This is the regex that the individual methods were originally using to un-indent / trim text lines when parsing their nodes.

acoulton · 2025-05-26T21:54:05Z

The code coverage errors are due to the new getDescription getters which are never called in tests as the assertions read the DTO state directly.

@stof do you have an opinion on whether NameFilter should:

match the title and description combined
only match the title (which will obviously include the description if the file was parsed in legacy mode)

I am leaning to matching both, so that scenarios are filtered the same as now regardless of the parser mode, but I'm not sure?

stof · 2025-06-03T16:48:57Z

I think NameFilter needs to match the name and description combined, to match the same thing than before (when the name was multiline).

And we can think about the future handling of filters in Behat as a separate point.

acoulton · 2025-06-21T13:17:35Z

src/Node/DescribableNodeInterface.php

+    /**
+     * @return ?string
+     */
+    public function getDescription();


Unfortunately this interface method can only have a soft typehint to avoid a BC break when applying it to the existing FeatureNode::getDescription().

I have, however, given all the new implementations of the method a hard typehint.

acoulton · 2025-06-21T13:22:38Z

@stof I've rebased this and finished the work on the filters : I think it is now complete.

stof · 2025-09-11T12:00:52Z

Based on code coverage reports, I have the feeling that the case of empty lines between steps of the background is not covered by tests.

stof · 2025-11-03T17:35:13Z

@acoulton any chance to add the missing test coverage there ?

acoulton · 2025-11-03T17:55:36Z

@stof yeah, I'm hoping to get back to this asap - I also want to check if we have enough coverage of the parsing in legacy mode to be sure this hasn't changed anything...

acoulton · 2025-11-05T10:40:30Z

Waiting for #392 first

Adds the properties, getters, and supporting code ahead of implementing support for parsing these values from the feature file.

We can now parse descriptions for Background, Scenario, Scenario Outline and Examples nodes in the gherkin file. Previously, these were parsed but were included as a multiline title.

This is an edge case, but cucumber/gherkin allows the `Examples:` keyword and table rows to appear within feature and background descriptions. This is because these elements are parsed as text unless already in a context that supports Examples (e.g. a Scenario / Scenario Outline).

When parsing in `GherkinCompatibilityMode::GHERKIN_32`, multiline text for a Scenario (or Outline) will be split across the title and description. This could cause the NameFilter to unexpectedly stop matching scenarios with multiline text if the new parsing mode has been enabled. This would be a breaking change (and could cause false positives in CI systems if scenarios that were assumed to be running were no longer tested). Therefore, NameFilter is instead changed to consider both title and description to mirror existing behaviour.

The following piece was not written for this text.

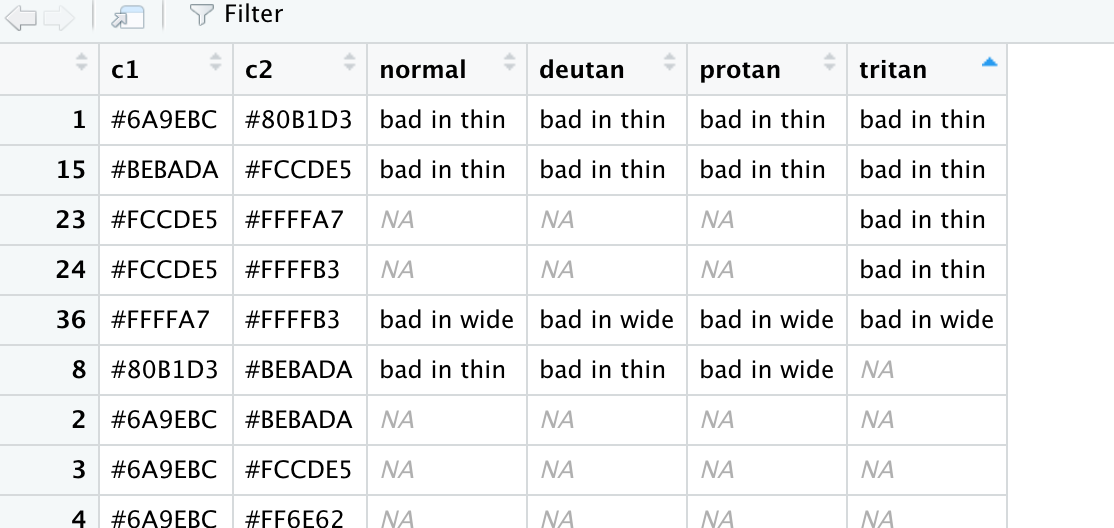Click the #BEBADA cell in row 15

click(164, 170)
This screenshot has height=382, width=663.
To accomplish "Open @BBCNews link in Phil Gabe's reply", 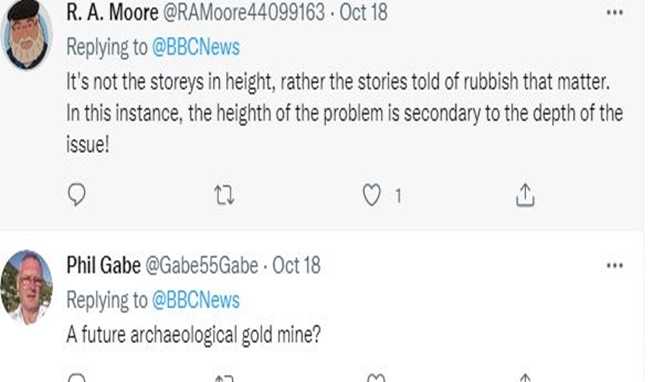I will tap(196, 300).
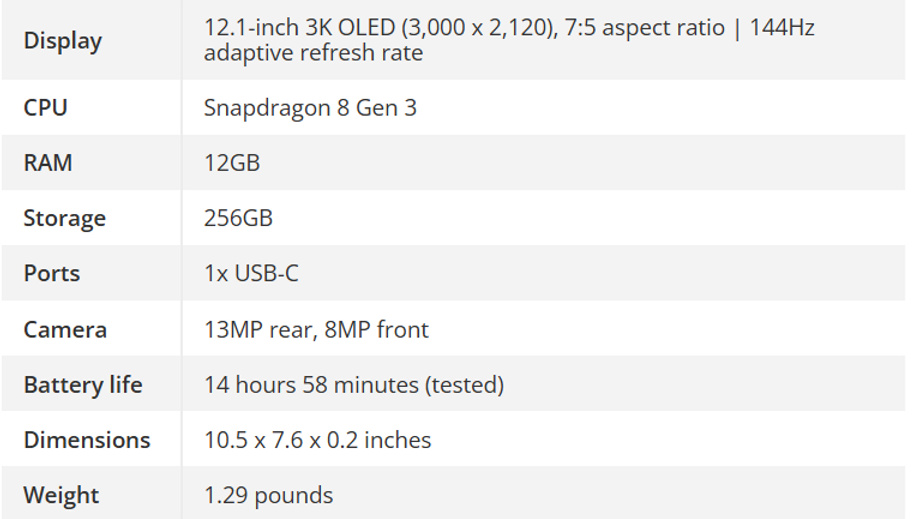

This required introducing a new interface to identify nodes that may have a description, since `NameFilter::isScenarioMatch` accepts any `ScenarioInterface` and that interface (as well as e.g. ExampleNode) does not contain a `getDescription` method. I have added that interface to all nodes - even those that are not relevant for this feature - to avoid future confusion.

acoulton · 2025-11-06T11:36:06Z

src/Parser.php

+            // The only time we use $token['value'] is if we got a `Text` token.
+            // ->expectTokenType('Text') is tagged as returning a `TStringValueToken`, where 'value' cannot be null
+            // However PHPStan cannot follow the chain through predictTokenType -> expectTokenType -> $token['type']
+            assert($text !== null, 'Text token value should not be null');


Without this, PHPStan was complaining that the $text argument to preg_replace could be null (when in fact it cannot be). I'm not sure if there's a cleverer way to solve this.

acoulton · 2025-11-06T11:39:52Z

tests/Cucumber/expected_variants/legacy/descriptions.feature.expected.yaml

+                            name: |-
+                                examples with description
+                                This is an examples description
+                            description: ~


As discussed originally (e.g. https://github.com/Behat/Gherkin/pull/361/files#r2107874660) there are now some cases where legacy mode will now parse files that would previously have caused an Exception, due to multiline text or reserved words in unexpected places.

In those cases, they'll be parsed with a multiline name / title and a null description, consistent with how we parse other nodes in legacy mode.

acoulton · 2025-11-06T11:41:33Z

tests/Cucumber/extra_testdata/good/extra_blank_lines_everywhere.feature

+    Background: That is described
+
+        With multiple paragraphs
+
+        Of description
+
+        Given something
+
+        And something else


This new feature file covers presence of blank lines between steps in a Background (and in all other parts of a gherkin file).

acoulton · 2025-11-06T12:22:54Z

src/Parser.php

            if ($node === "\n") {
                continue;
            }


This line is not covered by tests.

I don't think it can actually ever happen:

Before we get to this point, parseTitleAndDescription has already consumed any comments or newlines after the Background: line and before the first Step.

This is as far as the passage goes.